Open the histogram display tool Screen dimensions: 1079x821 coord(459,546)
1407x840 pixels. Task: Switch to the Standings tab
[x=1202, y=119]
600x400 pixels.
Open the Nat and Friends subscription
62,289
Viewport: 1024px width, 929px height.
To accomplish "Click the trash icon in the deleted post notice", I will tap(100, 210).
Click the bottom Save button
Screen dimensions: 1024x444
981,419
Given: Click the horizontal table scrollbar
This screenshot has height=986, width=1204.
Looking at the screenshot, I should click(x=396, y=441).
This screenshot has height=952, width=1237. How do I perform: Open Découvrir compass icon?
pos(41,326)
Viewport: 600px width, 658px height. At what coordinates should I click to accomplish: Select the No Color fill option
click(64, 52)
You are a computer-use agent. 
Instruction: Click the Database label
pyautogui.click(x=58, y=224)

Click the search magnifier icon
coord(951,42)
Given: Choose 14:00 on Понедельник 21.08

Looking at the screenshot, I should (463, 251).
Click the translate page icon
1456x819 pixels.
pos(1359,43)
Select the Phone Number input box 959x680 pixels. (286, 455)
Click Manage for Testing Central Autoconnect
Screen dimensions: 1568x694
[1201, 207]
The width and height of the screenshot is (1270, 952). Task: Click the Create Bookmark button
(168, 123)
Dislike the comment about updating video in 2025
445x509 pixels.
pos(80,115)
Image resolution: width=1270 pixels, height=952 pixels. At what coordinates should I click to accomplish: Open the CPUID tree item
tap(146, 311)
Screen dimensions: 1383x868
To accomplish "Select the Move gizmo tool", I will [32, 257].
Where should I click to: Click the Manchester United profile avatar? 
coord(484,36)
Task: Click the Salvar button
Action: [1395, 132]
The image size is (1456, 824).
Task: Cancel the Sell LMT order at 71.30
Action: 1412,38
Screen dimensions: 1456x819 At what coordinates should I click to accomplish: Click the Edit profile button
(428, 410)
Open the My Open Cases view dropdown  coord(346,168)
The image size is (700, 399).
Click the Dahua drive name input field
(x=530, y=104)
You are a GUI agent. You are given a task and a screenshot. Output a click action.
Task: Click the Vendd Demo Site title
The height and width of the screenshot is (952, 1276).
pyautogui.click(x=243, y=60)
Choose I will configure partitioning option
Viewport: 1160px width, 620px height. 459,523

• _Brief_
Return the lines of the data above verbatim, everything from the line containing "1407x840 pixels. Task: Switch" down to the line containing "pos(41,326)", with both of those lines included.

• _Answer for the task_
1407x840 pixels. Task: Switch to the Standings tab
[x=1202, y=119]
600x400 pixels.
Open the Nat and Friends subscription
62,289
Viewport: 1024px width, 929px height.
To accomplish "Click the trash icon in the deleted post notice", I will tap(100, 210).
Click the bottom Save button
Screen dimensions: 1024x444
981,419
Given: Click the horizontal table scrollbar
This screenshot has height=986, width=1204.
Looking at the screenshot, I should click(x=396, y=441).
This screenshot has height=952, width=1237. How do I perform: Open Découvrir compass icon?
pos(41,326)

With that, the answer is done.